Interactive Band Pass Filter Calculator
Enter your lower and upper cutoff frequencies to calculate center frequency, bandwidth, quality factor (Q), and fractional bandwidth.
What is a band pass filter?
A band pass filter allows a specific range of frequencies to pass while attenuating frequencies below and above that range. In practical terms, it is the combination of a high-pass behavior at the low end and a low-pass behavior at the high end.
Engineers use band pass filters in audio systems, radio receivers, biomedical instrumentation, vibration analysis, and sensor interfaces—anywhere you need to isolate a useful signal from unwanted frequency content.
Key parameters this calculator gives you
1) Lower and upper cutoff frequencies
The cutoff frequencies (often at -3 dB points) define the passband edges. The lower cutoff is fL and upper cutoff is fH.
2) Center frequency
For most band pass designs, the center frequency is the geometric mean of the two cutoffs:
f0 = √(fL × fH)
This gives the frequency where the filter is centered.
3) Bandwidth
Bandwidth is the width of the passband:
BW = fH − fL
A larger BW means a wider frequency range passes through.
4) Quality factor (Q)
Q describes selectivity:
Q = f0 / BW
- High Q: narrow, selective passband
- Low Q: wide passband
How to use this calculator
- Enter the lower cutoff frequency.
- Enter the upper cutoff frequency (must be greater than lower cutoff).
- Select Hz, kHz, or MHz.
- Click Calculate.
You will instantly get center frequency, bandwidth, Q, fractional bandwidth, and angular frequencies (ωL, ωH, ω0).
Example
If fL = 500 Hz and fH = 1500 Hz:
- f0 = √(500 × 1500) ≈ 866.03 Hz
- BW = 1500 − 500 = 1000 Hz
- Q = 866.03 / 1000 ≈ 0.866
This is a relatively wide band pass response.
Design tips for practical filters
Choose topology based on your goal
- Passive RLC: simple, no external power, insertion loss is common.
- Active op-amp: gain + filtering in one stage, easy to tune Q and f0.
- Digital (DSP/IIR/FIR): flexible and programmable, ideal for software-defined systems.
Account for real components
Real resistors, capacitors, and inductors have tolerances and parasitics.
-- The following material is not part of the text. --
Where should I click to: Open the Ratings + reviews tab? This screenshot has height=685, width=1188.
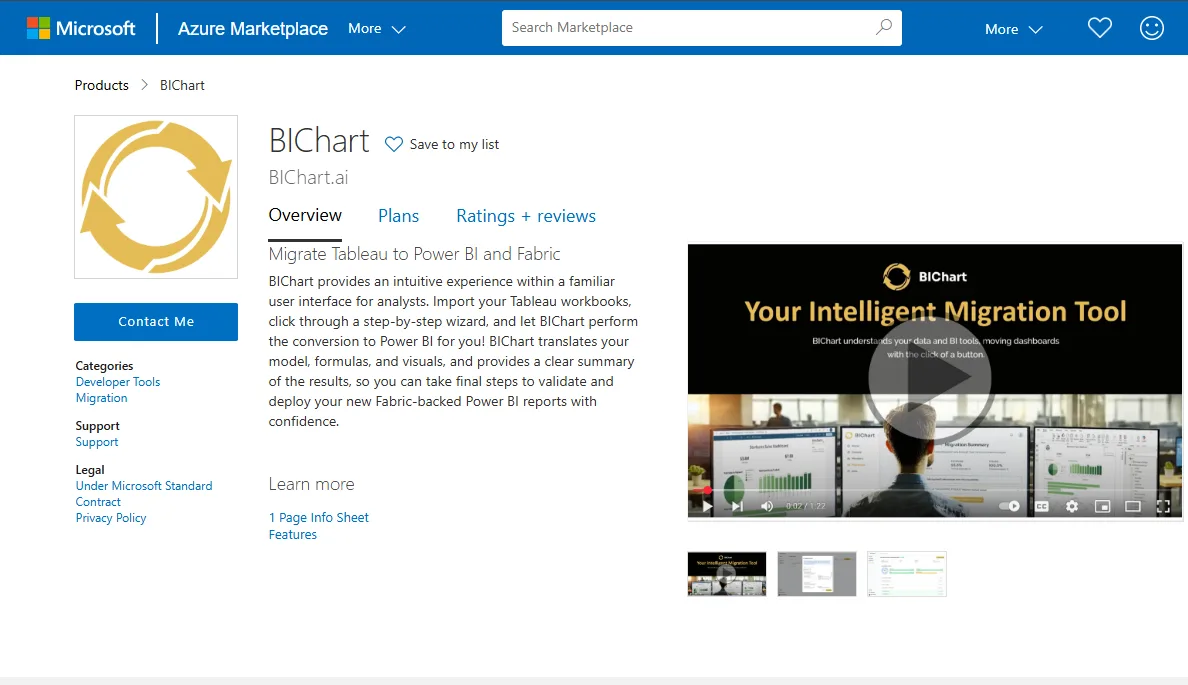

Always validate with simulation and measurements, especially for high-Q designs where small component drift can shift response significantly.
Validate with frequency response plots
After calculation, check the Bode magnitude response to confirm cutoff points, center frequency, and expected roll-off slopes.
Common mistakes
- Using arithmetic mean instead of geometric mean for center frequency.
- Entering fH less than fL.
- Mixing units (Hz and kHz) without conversion.
- Ignoring loading effects between cascaded stages.
Conclusion
A band pass filter calculator helps you quickly define the most important response targets before detailed circuit implementation. Use the tool above as your first design step, then move into topology selection, simulation, and hardware validation for reliable results.